29.12.2019
Irmela - die Sprayer-Oma
Ich denk ich guck nicht richtig! Was macht denn die alte Dame da in der Fußgängerunterführung? Die zieht eine Dose aus ihrem Stoffbeutel, schüttelt sie. Man hört das Klickern der Kugeln. Sie nimmt die Kappe ab und sprüht ein Herz an die Wand.
Das hat Irmela schon oft getan. Sehr oft. Tausende Male. Seit dreißig Jahren. Aber man ist ihr auf die Schliche gekommen. Irmela soll Strafe zahlen.
Sowas! In ihrem Alter! „Intensivtäterin sei sie“, sagt sie selber.
Ihre Herzen und Farbkringel an Wänden, Mauern, Bushaltestellen, Stromverteilern, usw. sind Sachbeschädigung!
Nun gut. Aber sie sprüht nie auf saubere Flächen. Irmela sprüht nur dort, wo schon was hingesprüht ist. Sie sprayt Herzen über Hakenkreuze, Blumen über SS-Runen. Sie hält es nicht aus, einfach stumm und tatenlos an dummen Sprüchen und rassistischen Symbolen vorbeizusehen und vorbeizugehen. Da holt sie lieber ihre Spraydose heraus.

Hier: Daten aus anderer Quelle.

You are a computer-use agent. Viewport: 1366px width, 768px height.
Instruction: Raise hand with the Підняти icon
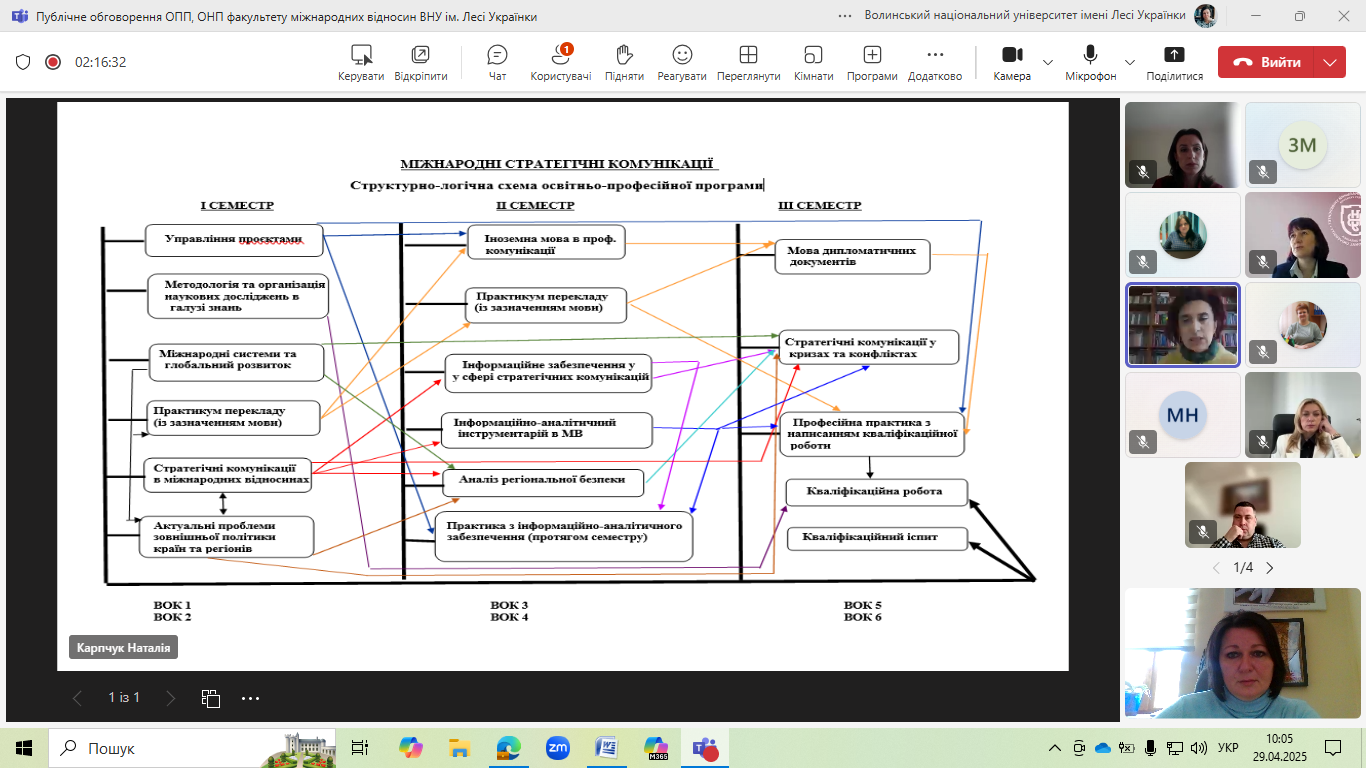click(x=624, y=62)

Es ist wirklich kein billiges Hobby. Die Farbe kostet. Und außerdem erwischt man sie immer wieder - mal in Berlin, mal in Eisenach. 1.000 EUR Strafe soll sie zahlen. Aber wie beschädigt man etwas, was längst beschädigt ist? Ich weiß es nicht. Das weiß wahrscheinlich auch das Gericht nicht. Ein Richter wollte Irmela darum mit einer milden Verwarnung davonkommen lassen. Doch das Urteil wurde vom Staatsanwalt aufgehoben.
Ich wäre ja dafür, jedem eine Prämie zu zahlen für rote Herzen statt Hetze, für bunte Blumen statt Hässlichkeit, für frohe Botschaften statt dummer Sprüche.